La imposibilidad de la lengua literaria alcanza una tensión utópica en uno de los momentos claves de la novela: el acto político al que asiste Eligia, ya restablecida, donde escucha las palabras, el fervor peronista de una vieja. Lo que Eligia entiende es que jamás podrá comprender a esa mujer y a los que son y piensan y sienten como esa mujer, y por lo tanto que su carrera política carece de sentido. Como su marido y verdugo, Eligia se suicida. «Esa vieja es uno de los pocos personajes plenos que hay en la novela, uno de los pocos que no se están desintegrando», dice Barón Biza. El habla de la mujer es utópica porque mezcla los rasgos de las hablas provinciales argentinas: «No es litoraleña, ni chaqueña, ni nada: habla una suerte de ‘pancriollo’ que me resultó muy difícil construir. Traté de que hubiera ahí una lengua espontánea y verdadera, pero completamente inventada. Me costó horrores escribir esas páginas». Para Barón Biza, ése es uno de los momentos de verdad de la novela, precisamente porque esa vieja (que «no representa a nadie») desencadena el final, pero también porque en su monólogo se cifra el secreto de la lengua argentina, que es un puro eclecticismo, una tensión existencial, en todo caso, una utopía lingüística y política.

En esas articulaciones entre caras deshechas, carne muerta, restos de lenguaje y episodios familiares, la Argentina se descompone y es ese proceso de descomposición, sobre todo, lo que le importaba contar a Barón Biza en “El desierto y su semilla”. La novela, en su breve vida, tiene ya una historia propia con lecturas cruzadas y rencores críticos.

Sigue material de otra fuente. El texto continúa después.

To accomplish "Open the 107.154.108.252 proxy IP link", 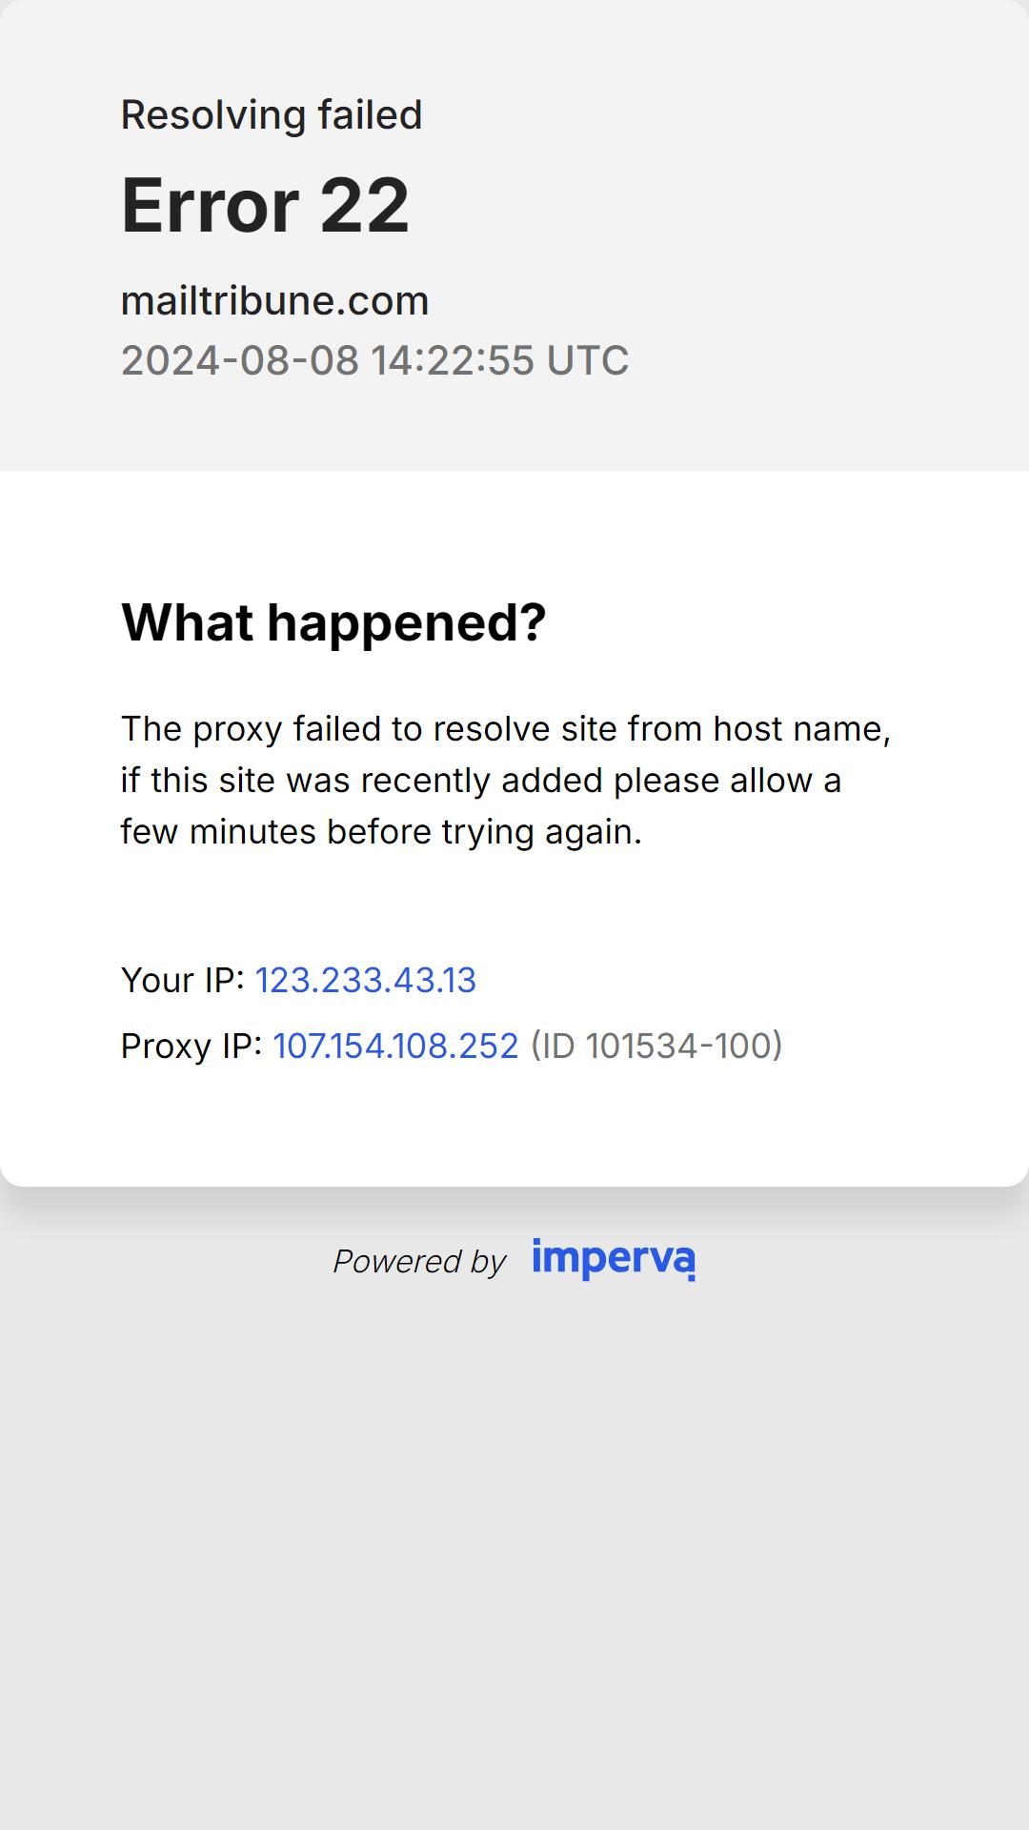I will 395,1046.
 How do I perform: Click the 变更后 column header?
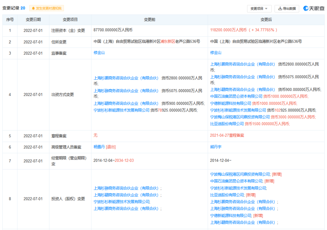266,20
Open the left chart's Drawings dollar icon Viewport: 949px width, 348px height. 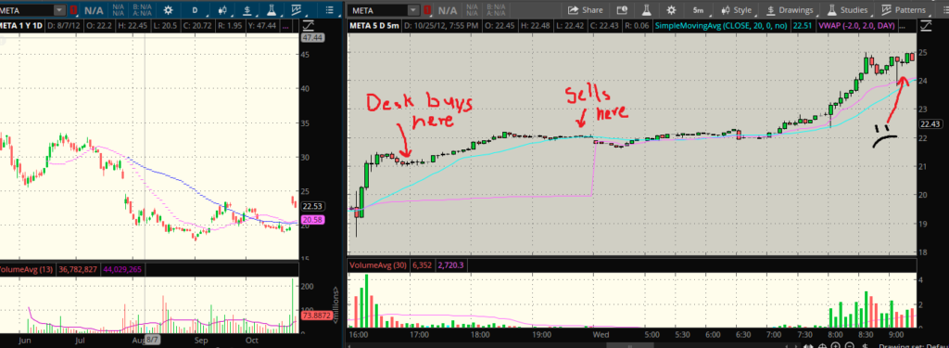pyautogui.click(x=247, y=9)
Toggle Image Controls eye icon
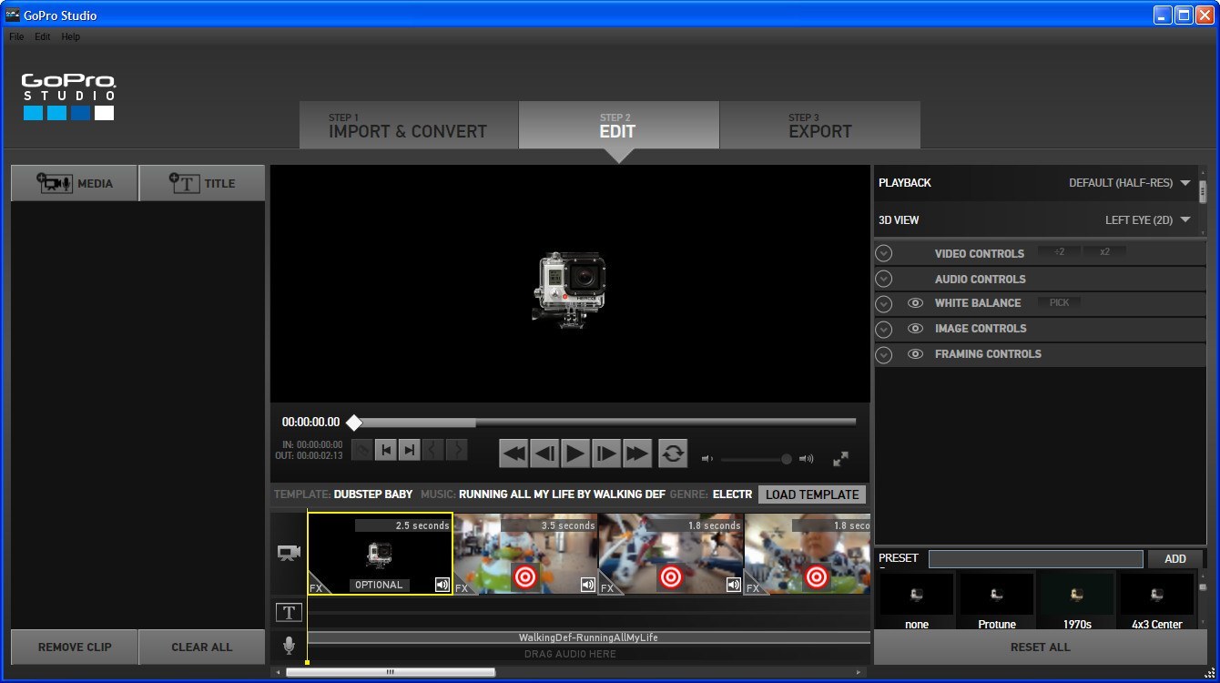 tap(915, 329)
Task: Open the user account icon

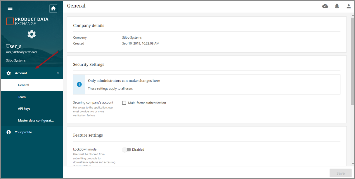Action: [348, 6]
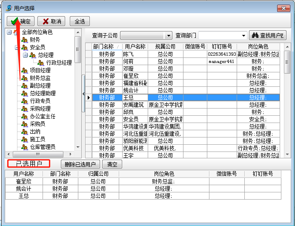The image size is (295, 226).
Task: Click the 出纳 role icon
Action: tap(25, 132)
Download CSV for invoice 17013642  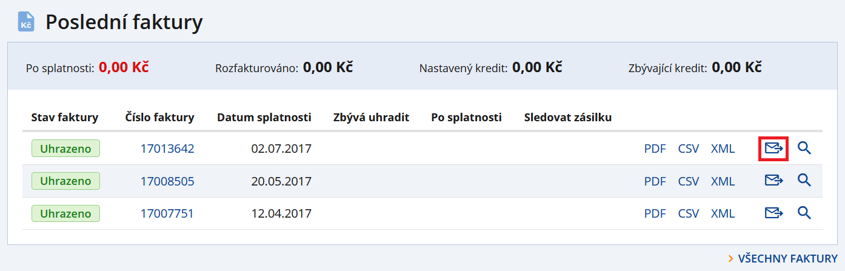point(689,149)
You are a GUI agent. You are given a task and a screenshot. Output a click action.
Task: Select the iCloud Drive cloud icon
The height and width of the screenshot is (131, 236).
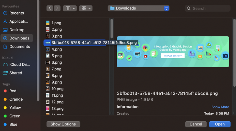[5, 64]
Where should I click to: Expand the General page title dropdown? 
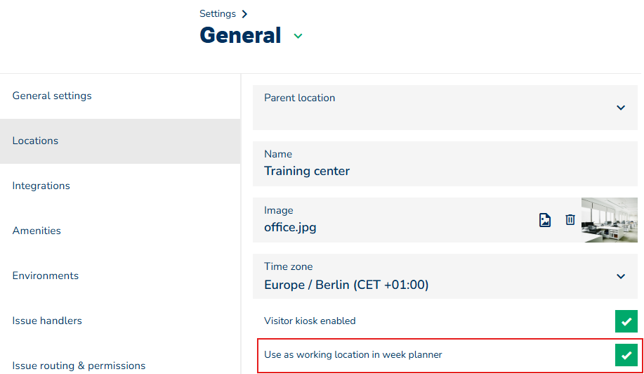click(298, 36)
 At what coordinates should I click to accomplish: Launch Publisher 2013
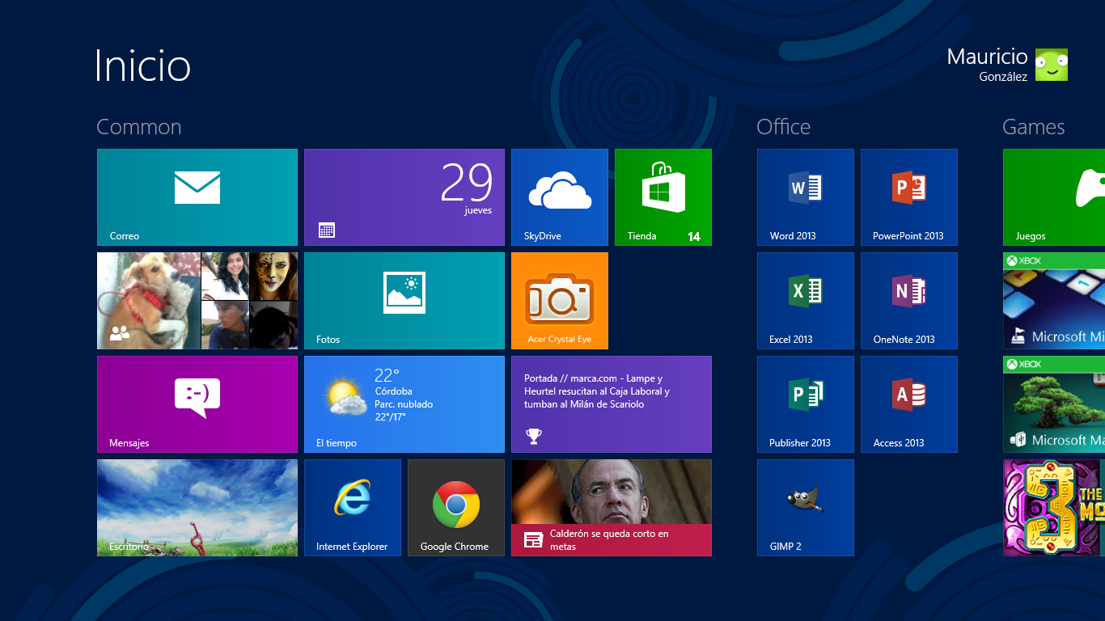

La primera edición está agotada y Simurg prepara el lanzamiento de la segunda. Mientras tanto, Jorge Barón Biza sigue escribiendo. «Empecé a escribir muy tarde. Tal vez porque temía que me confundieran con mi padre, él mismo un escritor notable. Ahora tengo un cierto apuro. Tengo 57 años y no gozo de buena salud”.


“Desintegración”entrevista de Daniel Link en Página/30, número 105, Buenos Aires, abril de 1999.